Existem duas idéias novas que estão emergindo da pesquisa sobre cognição e desenvolvimento cerebral que podem dar novas direções para o planejamento e implementação educacional. Estas idéias, Sistemas Múltiplos de Memória, e Funções Executivas, serão descritas brevemente a seguir.
Sistemas Múltiplos de Memória
O cérebro humano tem uma notável plasticidade, a habilidade em ser modelado e modificado pelo crescimento de novas e mais complexas conexões entre células. Alguns neurônios desenvolvem até 50.000 conexões, um número espantoso quando consideramos que existe bilhões de neurônios no cérebro. A propriedade básica do córtex cerebral (as camadas externas nas convoluções cerebrais) é armazenar informação. Embora não entendemos exatamente como ocorre tal armazenamento, está claro que ele ocorre em múltiplas áreas corticais devotadas a diferentes tipos de memória. Algumas áreas se desenvolvem em sistemas de conhecimento que surgem das memórias lingüísticas, visuo-espaciais ou motoras. Outras regiões do cérebro armazenam informações a respeito de experiências emocionais, e, para unidades de memória maiores, tais como como completar um trabalho de casa, ou conseguir um emprego de professor. Portanto, aprendizado e memória não estão limitados a um único sistema neural ou processo. Existem múltiplos sistemas de memória, espalhados por diferentes áreas cerebraos, com conexões e vias que podem interconectá-las em distintos meios, variando até mesmo de individuo para individuo.
Como as habilidades de aprendizado e memória não estão geralmente desenvolvidas por completo em todas essas áreas, as abordagens educacionais que usam o conceito de sistemas de memória múltipla podem levar a um conhecimento mais profundo e com maior retenção. Por exemplo, materiais didáticos que usam analogias visuais e pessoais, esquemas visuais que mostram como conceitos verbais se relacionam espacialmente uns com os outros, e atividades que implementam passos de resolução de problemas, oferecem oportunidades para o envolvimento de sistemas múltiplos de memória. Estudantes que se demonstram fracos em um fluxo de processamento de memória, podem facilmente compensar isso quando outros modos de processamento estão disponíveis.

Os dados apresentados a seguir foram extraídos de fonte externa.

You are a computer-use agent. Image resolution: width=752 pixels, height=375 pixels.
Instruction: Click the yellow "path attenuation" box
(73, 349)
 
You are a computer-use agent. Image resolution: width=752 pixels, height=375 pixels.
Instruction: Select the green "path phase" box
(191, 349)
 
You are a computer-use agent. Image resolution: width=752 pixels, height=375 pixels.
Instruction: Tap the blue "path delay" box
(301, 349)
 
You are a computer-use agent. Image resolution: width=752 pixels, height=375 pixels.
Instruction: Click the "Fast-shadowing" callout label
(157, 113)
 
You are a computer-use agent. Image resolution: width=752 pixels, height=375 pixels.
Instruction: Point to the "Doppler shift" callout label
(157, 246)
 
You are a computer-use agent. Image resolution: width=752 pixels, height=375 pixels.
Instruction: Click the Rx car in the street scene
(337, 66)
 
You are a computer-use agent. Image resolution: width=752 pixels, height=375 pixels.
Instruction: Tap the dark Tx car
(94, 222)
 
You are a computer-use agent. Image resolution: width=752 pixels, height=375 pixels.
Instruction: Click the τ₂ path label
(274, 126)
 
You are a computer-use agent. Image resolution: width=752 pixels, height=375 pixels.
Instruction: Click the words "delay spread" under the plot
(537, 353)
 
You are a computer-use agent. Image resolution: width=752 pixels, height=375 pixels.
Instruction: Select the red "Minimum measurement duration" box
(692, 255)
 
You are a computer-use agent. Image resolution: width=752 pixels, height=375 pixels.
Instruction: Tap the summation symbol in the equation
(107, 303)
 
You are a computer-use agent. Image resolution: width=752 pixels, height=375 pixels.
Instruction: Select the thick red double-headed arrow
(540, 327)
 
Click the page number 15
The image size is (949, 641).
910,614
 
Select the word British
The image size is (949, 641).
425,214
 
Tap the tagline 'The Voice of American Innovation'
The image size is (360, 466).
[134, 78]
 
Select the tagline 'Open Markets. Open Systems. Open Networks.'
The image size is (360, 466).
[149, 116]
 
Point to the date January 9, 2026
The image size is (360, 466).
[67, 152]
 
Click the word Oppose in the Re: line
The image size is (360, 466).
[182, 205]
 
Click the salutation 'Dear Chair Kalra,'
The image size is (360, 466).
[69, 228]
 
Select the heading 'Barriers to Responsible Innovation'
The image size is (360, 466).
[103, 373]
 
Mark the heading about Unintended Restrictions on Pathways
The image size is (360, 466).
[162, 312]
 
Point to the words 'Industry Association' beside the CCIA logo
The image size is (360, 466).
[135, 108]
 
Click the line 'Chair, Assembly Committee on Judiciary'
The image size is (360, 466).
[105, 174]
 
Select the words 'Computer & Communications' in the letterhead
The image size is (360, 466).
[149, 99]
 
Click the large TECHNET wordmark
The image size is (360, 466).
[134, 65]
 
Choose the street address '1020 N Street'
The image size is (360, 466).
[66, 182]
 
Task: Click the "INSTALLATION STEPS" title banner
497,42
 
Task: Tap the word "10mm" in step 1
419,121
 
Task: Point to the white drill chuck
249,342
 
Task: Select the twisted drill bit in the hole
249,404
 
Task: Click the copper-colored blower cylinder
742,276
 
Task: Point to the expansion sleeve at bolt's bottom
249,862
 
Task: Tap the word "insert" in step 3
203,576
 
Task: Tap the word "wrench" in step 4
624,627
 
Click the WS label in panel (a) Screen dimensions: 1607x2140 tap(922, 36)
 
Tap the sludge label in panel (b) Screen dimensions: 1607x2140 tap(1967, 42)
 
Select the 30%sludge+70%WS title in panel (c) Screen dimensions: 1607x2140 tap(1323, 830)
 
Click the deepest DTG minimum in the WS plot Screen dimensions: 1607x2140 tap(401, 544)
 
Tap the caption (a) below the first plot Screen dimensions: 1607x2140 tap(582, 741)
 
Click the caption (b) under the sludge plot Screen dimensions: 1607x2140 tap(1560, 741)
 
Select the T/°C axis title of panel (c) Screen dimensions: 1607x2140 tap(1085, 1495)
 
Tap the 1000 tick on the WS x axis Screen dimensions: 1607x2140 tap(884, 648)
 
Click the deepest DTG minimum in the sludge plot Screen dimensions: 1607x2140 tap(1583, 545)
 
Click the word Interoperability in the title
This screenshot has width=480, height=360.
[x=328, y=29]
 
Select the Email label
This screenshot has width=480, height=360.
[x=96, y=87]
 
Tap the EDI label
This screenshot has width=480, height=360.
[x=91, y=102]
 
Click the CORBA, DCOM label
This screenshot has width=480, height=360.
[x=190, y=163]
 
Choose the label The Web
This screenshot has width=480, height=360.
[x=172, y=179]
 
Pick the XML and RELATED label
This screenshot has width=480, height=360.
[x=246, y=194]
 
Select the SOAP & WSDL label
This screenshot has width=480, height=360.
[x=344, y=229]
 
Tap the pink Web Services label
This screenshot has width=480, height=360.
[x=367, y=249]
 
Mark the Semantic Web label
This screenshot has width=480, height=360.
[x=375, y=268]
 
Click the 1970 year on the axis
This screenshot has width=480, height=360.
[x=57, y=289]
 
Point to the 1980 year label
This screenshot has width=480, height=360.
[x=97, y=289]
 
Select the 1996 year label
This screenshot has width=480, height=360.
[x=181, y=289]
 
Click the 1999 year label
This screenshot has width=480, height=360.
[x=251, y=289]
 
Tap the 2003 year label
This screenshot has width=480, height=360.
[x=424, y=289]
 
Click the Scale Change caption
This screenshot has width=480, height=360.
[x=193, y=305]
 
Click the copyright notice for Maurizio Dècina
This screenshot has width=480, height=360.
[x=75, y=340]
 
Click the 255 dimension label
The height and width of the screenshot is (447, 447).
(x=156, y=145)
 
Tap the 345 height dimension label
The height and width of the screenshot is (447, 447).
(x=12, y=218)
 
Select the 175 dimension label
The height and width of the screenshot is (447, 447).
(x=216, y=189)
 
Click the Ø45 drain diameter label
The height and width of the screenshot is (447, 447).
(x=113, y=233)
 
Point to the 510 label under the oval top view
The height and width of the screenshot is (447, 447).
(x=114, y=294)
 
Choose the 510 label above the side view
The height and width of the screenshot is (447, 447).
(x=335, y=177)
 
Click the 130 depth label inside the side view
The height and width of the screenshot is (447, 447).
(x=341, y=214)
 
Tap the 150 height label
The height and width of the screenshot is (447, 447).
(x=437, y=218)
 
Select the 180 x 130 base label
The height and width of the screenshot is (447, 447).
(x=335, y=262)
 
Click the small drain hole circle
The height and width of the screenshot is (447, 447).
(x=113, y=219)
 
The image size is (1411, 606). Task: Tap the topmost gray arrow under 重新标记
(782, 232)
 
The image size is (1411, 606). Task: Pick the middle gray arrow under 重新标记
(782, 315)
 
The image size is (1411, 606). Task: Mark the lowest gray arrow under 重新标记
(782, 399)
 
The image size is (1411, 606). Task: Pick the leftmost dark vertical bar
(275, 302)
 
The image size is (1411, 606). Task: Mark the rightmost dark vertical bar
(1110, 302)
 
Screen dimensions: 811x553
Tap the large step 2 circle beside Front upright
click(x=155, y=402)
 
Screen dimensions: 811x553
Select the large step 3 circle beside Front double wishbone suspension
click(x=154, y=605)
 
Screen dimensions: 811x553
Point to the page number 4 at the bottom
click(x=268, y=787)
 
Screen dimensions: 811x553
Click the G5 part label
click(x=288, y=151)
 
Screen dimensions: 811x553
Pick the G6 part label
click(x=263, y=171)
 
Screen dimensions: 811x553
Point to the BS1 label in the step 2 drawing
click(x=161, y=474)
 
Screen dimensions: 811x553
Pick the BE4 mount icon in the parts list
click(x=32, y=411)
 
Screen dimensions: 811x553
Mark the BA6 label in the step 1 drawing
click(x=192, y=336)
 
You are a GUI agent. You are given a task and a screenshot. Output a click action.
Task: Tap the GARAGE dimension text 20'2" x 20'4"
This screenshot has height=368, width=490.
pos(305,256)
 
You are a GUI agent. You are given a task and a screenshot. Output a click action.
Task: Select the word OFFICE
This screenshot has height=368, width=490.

Função executiva é outro conceito neuropsicológico recentemente formulado. Um executor recebe responsabilidades, tais como levantar informações, impor organização, formular planos, fixar objetivos, manter controle sobre circunstâncias cambiantes, e até mesmo antecipar numerosas possibilidades e modificar objetivos e planos de acordo com as mesmas. Em estudos neuropsicológicos, as funções executivas têm sido demonstradas como sendo muito diferentes da inteligência geral e memória.
A criança pequena é um executor em floração de seu próprio conhecimento, emoções e comportamento. Aquelas áreas do cérebro que possibilitam funções executivas são as últimas a amadurecer, usualmente não antes da idade adulta jovem. Durante o desenvolvimento, as funções executivas tornam-se progressivamente mais conectadas aos domínios do conhecimento para fatos, números, palavras e imagens (os aspectos de "o que" e "onde" do conhecimento), para o propósito de como, porque e quando utilizar tal conhecimento em comportamentos dirigidos a metas. Por exemplo, como eu identifico e organizo os passos para completar um projeto independente? Como eu devo verificar meu progresso, de modo a avaliar o quanto falta para fazer? Estas são questões que os educadores podem ouvir de tempos em tempos, mas elas revelam quais podem ser os processos fundamentais para a adaptação e realizações humanas - nos gerenciando como aprendizes, desenvolvendo uma consciência quanto ao nosso conhecimento, tanto como à nossa falta de conhecimento, e sabendo como conseguir realizar vários objetivos usando habilidades executivas ou metacognitivas. Uma parte substancial das funções executivas consiste em desenvolver modelos mentais destes processos de "comos", "porques" e "quandos".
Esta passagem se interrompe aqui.